● What is required: Copy out every record below with complete accuracy.

Source information: Begin

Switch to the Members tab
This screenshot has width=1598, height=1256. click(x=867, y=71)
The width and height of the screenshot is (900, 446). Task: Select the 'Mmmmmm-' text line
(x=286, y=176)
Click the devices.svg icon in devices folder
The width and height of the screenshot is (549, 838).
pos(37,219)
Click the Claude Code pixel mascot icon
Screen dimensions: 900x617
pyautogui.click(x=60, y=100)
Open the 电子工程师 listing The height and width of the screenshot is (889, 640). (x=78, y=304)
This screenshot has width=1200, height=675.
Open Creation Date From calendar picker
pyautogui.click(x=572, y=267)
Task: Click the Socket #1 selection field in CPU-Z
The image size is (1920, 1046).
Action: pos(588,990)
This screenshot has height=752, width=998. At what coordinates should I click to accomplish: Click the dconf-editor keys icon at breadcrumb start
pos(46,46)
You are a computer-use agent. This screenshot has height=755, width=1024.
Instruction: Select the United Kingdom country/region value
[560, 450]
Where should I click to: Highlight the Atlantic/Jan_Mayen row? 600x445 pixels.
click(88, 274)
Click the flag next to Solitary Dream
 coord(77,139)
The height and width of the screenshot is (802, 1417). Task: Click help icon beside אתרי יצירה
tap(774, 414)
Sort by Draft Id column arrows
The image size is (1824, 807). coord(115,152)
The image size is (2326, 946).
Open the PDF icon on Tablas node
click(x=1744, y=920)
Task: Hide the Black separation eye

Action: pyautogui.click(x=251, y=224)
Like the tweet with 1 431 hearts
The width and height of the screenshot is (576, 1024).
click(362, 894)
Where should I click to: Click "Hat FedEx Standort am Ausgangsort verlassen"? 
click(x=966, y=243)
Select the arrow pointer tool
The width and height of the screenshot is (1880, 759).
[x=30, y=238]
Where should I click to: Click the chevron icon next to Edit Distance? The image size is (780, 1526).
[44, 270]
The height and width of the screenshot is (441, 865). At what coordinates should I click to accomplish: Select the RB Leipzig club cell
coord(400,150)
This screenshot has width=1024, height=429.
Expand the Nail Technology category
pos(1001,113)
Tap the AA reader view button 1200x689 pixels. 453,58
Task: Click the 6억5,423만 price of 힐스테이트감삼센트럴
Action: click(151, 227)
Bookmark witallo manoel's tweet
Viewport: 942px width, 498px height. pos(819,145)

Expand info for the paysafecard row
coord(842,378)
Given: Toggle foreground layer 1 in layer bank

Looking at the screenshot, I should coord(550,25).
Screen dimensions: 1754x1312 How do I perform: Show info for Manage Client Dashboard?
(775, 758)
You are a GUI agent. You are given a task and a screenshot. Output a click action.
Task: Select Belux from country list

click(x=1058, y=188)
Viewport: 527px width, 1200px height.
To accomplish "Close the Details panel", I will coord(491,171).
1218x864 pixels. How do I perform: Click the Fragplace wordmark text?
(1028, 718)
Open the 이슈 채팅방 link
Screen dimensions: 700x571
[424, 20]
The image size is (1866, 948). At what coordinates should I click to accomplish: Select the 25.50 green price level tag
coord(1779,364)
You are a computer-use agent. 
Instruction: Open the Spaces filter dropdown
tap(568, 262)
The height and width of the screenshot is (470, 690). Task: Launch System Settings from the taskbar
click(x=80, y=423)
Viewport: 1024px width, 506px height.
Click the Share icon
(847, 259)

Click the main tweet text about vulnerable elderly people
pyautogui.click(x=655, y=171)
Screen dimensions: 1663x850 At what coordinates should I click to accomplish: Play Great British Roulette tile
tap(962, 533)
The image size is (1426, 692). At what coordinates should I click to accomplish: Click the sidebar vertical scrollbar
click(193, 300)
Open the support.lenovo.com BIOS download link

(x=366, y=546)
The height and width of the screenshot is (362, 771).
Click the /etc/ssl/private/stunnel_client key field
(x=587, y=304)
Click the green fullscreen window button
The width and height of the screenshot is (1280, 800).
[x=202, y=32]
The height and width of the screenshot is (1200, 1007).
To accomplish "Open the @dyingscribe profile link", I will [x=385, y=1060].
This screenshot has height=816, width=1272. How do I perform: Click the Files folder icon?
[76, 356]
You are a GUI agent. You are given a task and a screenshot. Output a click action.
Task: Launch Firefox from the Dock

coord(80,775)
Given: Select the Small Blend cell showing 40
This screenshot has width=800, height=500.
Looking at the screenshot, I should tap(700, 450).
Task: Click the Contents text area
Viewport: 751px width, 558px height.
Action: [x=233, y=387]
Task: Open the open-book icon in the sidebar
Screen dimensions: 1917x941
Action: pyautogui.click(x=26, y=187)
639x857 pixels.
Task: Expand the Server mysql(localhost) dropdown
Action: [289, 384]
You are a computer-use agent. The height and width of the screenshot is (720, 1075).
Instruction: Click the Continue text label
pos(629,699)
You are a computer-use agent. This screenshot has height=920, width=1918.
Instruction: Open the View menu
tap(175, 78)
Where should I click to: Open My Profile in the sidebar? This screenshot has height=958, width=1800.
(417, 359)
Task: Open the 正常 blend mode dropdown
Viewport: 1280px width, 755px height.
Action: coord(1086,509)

Source information: End

● Answer to this task:
Switch to the Members tab
This screenshot has width=1598, height=1256. click(x=867, y=71)
The width and height of the screenshot is (900, 446). Task: Select the 'Mmmmmm-' text line
(x=286, y=176)
Click the devices.svg icon in devices folder
The width and height of the screenshot is (549, 838).
pos(37,219)
Click the Claude Code pixel mascot icon
Screen dimensions: 900x617
pyautogui.click(x=60, y=100)
Open the 电子工程师 listing The height and width of the screenshot is (889, 640). (x=78, y=304)
This screenshot has width=1200, height=675.
Open Creation Date From calendar picker
pyautogui.click(x=572, y=267)
Task: Click the Socket #1 selection field in CPU-Z
The image size is (1920, 1046).
Action: pos(588,990)
This screenshot has height=752, width=998. At what coordinates should I click to accomplish: Click the dconf-editor keys icon at breadcrumb start
pos(46,46)
You are a computer-use agent. This screenshot has height=755, width=1024.
Instruction: Select the United Kingdom country/region value
[560, 450]
Where should I click to: Highlight the Atlantic/Jan_Mayen row? 600x445 pixels.
click(88, 274)
Click the flag next to Solitary Dream
 coord(77,139)
The height and width of the screenshot is (802, 1417). Task: Click help icon beside אתרי יצירה
tap(774, 414)
Sort by Draft Id column arrows
The image size is (1824, 807). coord(115,152)
The image size is (2326, 946).
Open the PDF icon on Tablas node
click(x=1744, y=920)
Task: Hide the Black separation eye

Action: pyautogui.click(x=251, y=224)
Like the tweet with 1 431 hearts
The width and height of the screenshot is (576, 1024).
click(362, 894)
Where should I click to: Click "Hat FedEx Standort am Ausgangsort verlassen"? 
click(x=966, y=243)
Select the arrow pointer tool
The width and height of the screenshot is (1880, 759).
[x=30, y=238]
Where should I click to: Click the chevron icon next to Edit Distance? The image size is (780, 1526).
[44, 270]
The height and width of the screenshot is (441, 865). At what coordinates should I click to accomplish: Select the RB Leipzig club cell
coord(400,150)
This screenshot has width=1024, height=429.
Expand the Nail Technology category
pos(1001,113)
Tap the AA reader view button 1200x689 pixels. 453,58
Task: Click the 6억5,423만 price of 힐스테이트감삼센트럴
Action: click(151, 227)
Bookmark witallo manoel's tweet
Viewport: 942px width, 498px height. pos(819,145)

Expand info for the paysafecard row
coord(842,378)
Given: Toggle foreground layer 1 in layer bank

Looking at the screenshot, I should coord(550,25).
Screen dimensions: 1754x1312 How do I perform: Show info for Manage Client Dashboard?
(775, 758)
You are a GUI agent. You are given a task and a screenshot. Output a click action.
Task: Select Belux from country list

click(x=1058, y=188)
Viewport: 527px width, 1200px height.
To accomplish "Close the Details panel", I will coord(491,171).
1218x864 pixels. How do I perform: Click the Fragplace wordmark text?
(1028, 718)
Open the 이슈 채팅방 link
Screen dimensions: 700x571
[424, 20]
The image size is (1866, 948). At what coordinates should I click to accomplish: Select the 25.50 green price level tag
coord(1779,364)
You are a computer-use agent. 
Instruction: Open the Spaces filter dropdown
tap(568, 262)
The height and width of the screenshot is (470, 690). Task: Launch System Settings from the taskbar
click(x=80, y=423)
Viewport: 1024px width, 506px height.
Click the Share icon
(847, 259)

Click the main tweet text about vulnerable elderly people
pyautogui.click(x=655, y=171)
Screen dimensions: 1663x850 At what coordinates should I click to accomplish: Play Great British Roulette tile
tap(962, 533)
The image size is (1426, 692). At what coordinates should I click to accomplish: Click the sidebar vertical scrollbar
click(193, 300)
Open the support.lenovo.com BIOS download link

(x=366, y=546)
The height and width of the screenshot is (362, 771).
Click the /etc/ssl/private/stunnel_client key field
(x=587, y=304)
Click the green fullscreen window button
The width and height of the screenshot is (1280, 800).
[x=202, y=32]
The height and width of the screenshot is (1200, 1007).
To accomplish "Open the @dyingscribe profile link", I will [x=385, y=1060].
This screenshot has height=816, width=1272. How do I perform: Click the Files folder icon?
[76, 356]
You are a GUI agent. You are given a task and a screenshot. Output a click action.
Task: Launch Firefox from the Dock

coord(80,775)
Given: Select the Small Blend cell showing 40
This screenshot has width=800, height=500.
Looking at the screenshot, I should tap(700, 450).
Task: Click the Contents text area
Viewport: 751px width, 558px height.
Action: [x=233, y=387]
Task: Open the open-book icon in the sidebar
Screen dimensions: 1917x941
Action: pyautogui.click(x=26, y=187)
639x857 pixels.
Task: Expand the Server mysql(localhost) dropdown
Action: [289, 384]
You are a computer-use agent. The height and width of the screenshot is (720, 1075).
Instruction: Click the Continue text label
pos(629,699)
You are a computer-use agent. This screenshot has height=920, width=1918.
Instruction: Open the View menu
tap(175, 78)
Where should I click to: Open My Profile in the sidebar? This screenshot has height=958, width=1800.
(417, 359)
Task: Open the 正常 blend mode dropdown
Viewport: 1280px width, 755px height.
Action: coord(1086,509)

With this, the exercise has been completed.